WHAT THIS TASK INVOLVES
All of the data should be repeated exactly; pictures are not part of the copy.

==============================

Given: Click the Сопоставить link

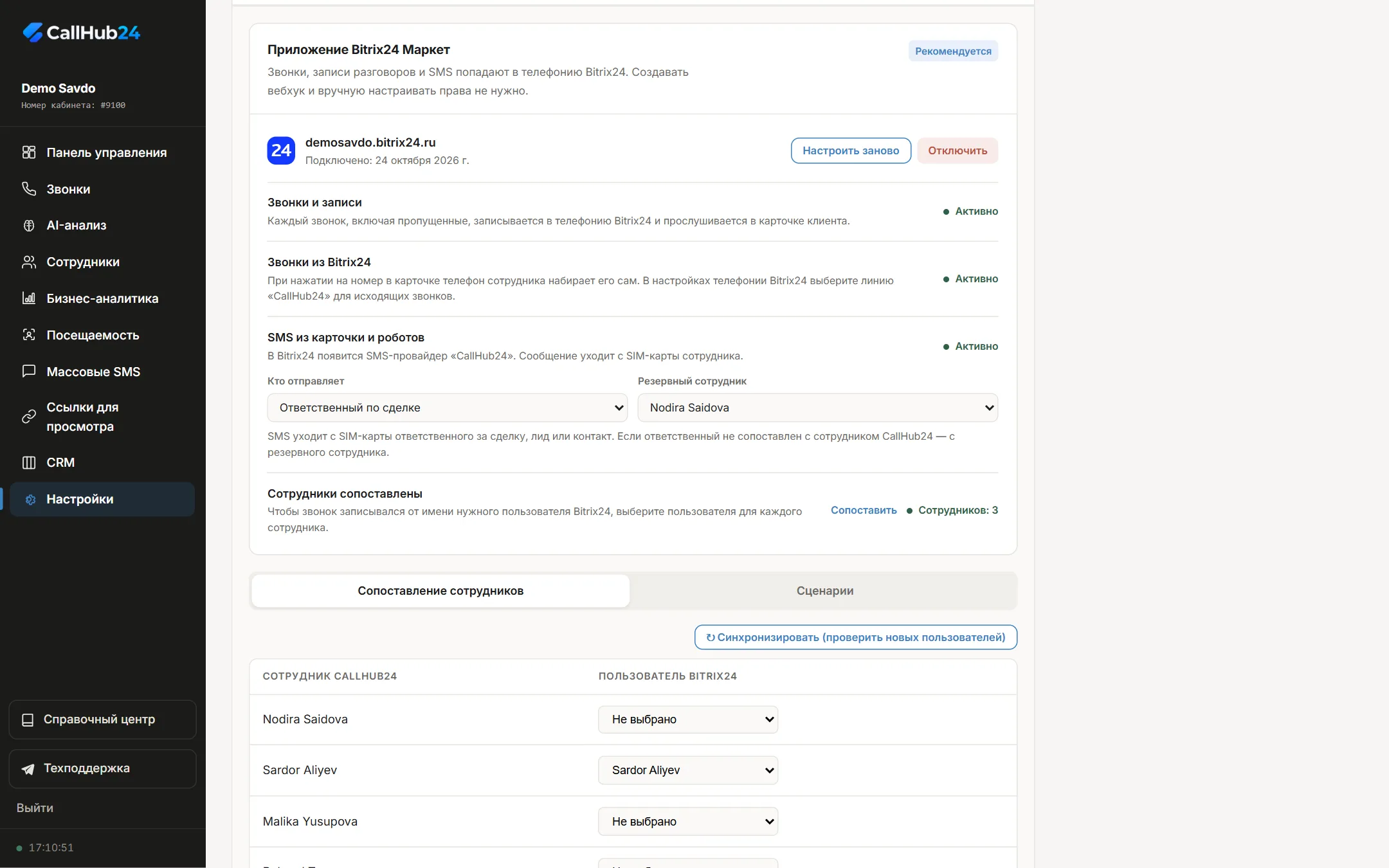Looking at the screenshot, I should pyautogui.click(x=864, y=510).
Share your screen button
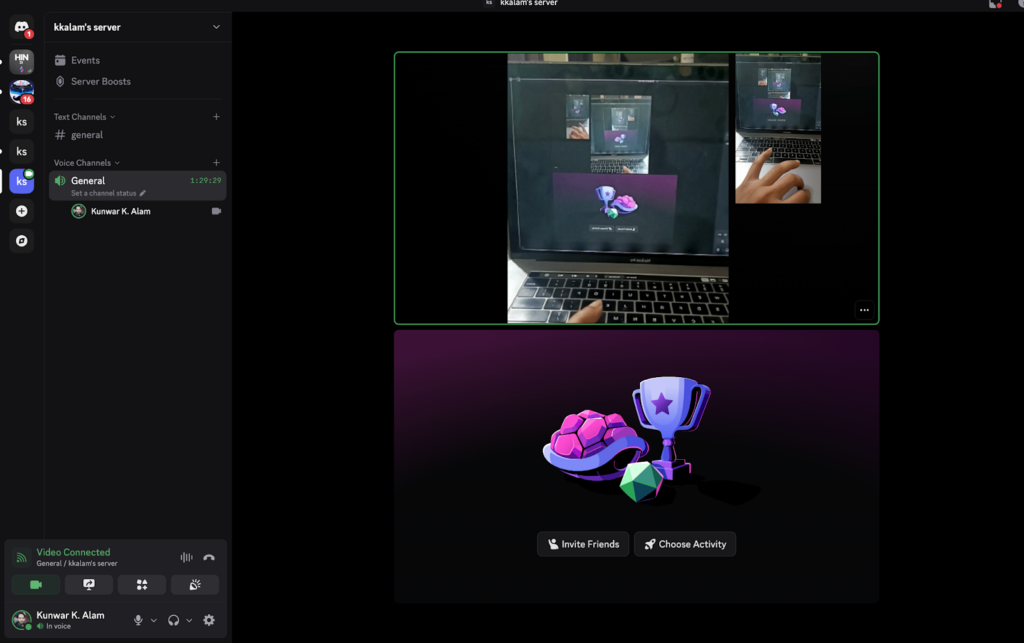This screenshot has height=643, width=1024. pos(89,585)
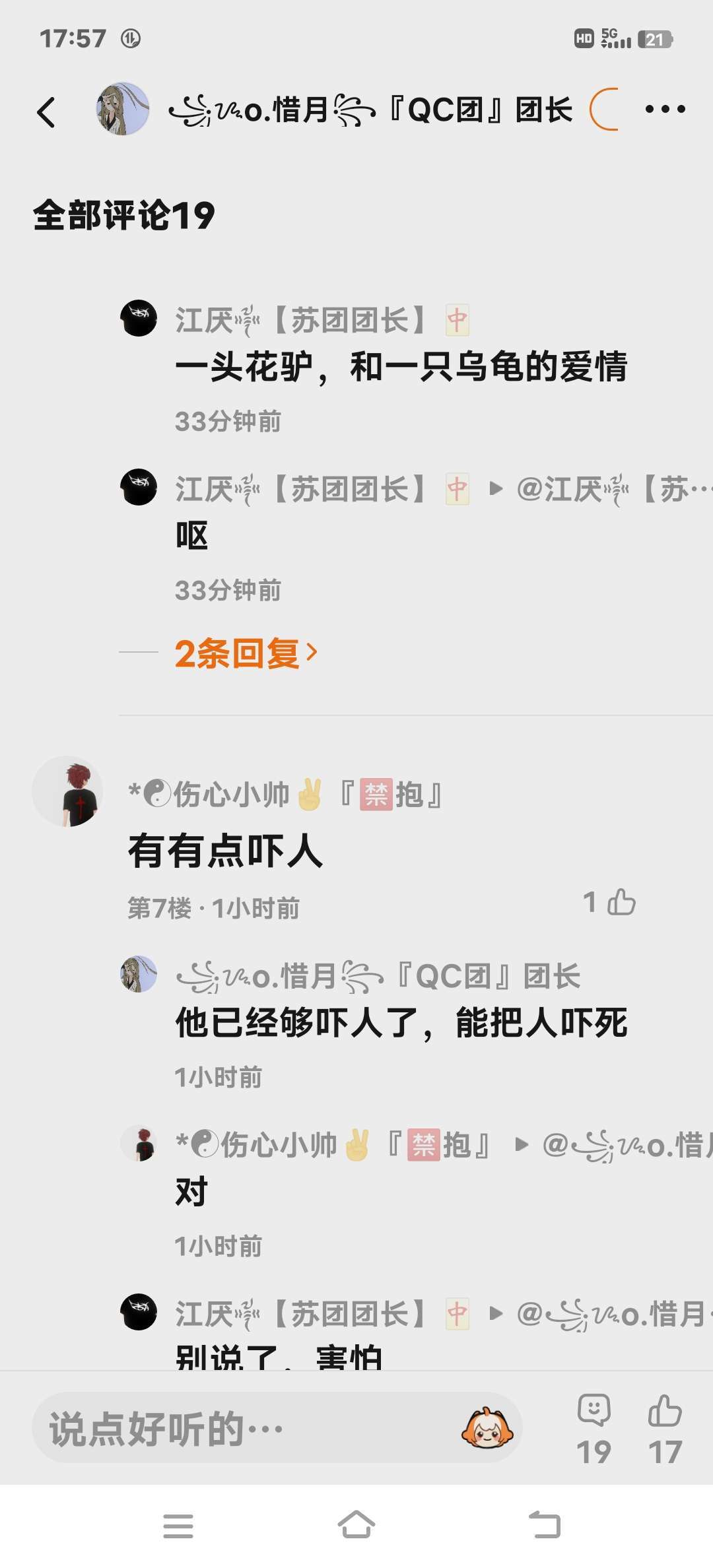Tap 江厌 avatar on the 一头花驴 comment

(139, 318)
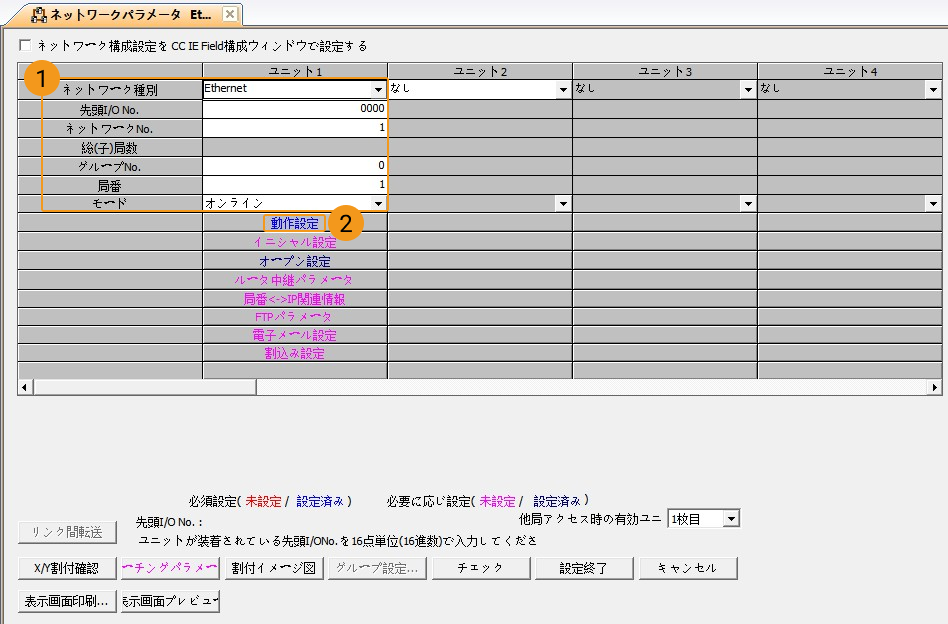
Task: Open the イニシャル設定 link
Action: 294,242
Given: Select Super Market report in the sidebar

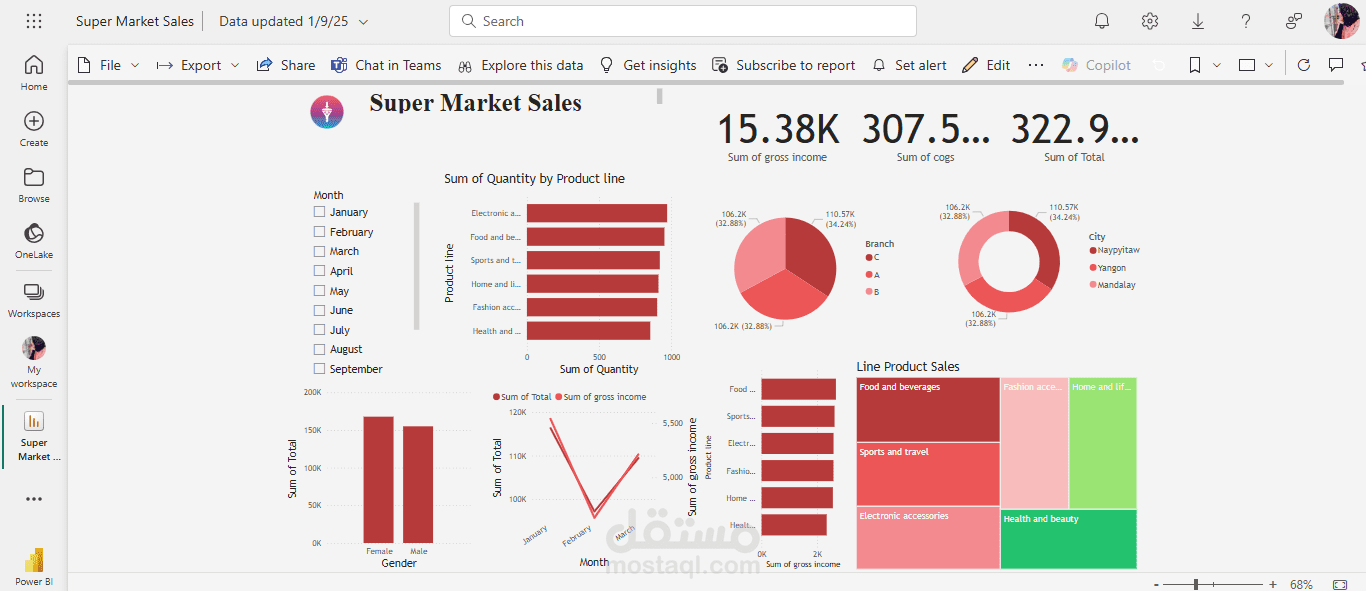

==============================

ANSWER TO THIS PROBLEM
Given: Click the Сопоставить link

Looking at the screenshot, I should pyautogui.click(x=864, y=510).
Share your screen button
This screenshot has height=643, width=1024. pos(89,585)
Tap 江厌 avatar on the 一头花驴 comment

(139, 318)
Task: Open the イニシャル設定 link
Action: 294,242
Given: Select Super Market report in the sidebar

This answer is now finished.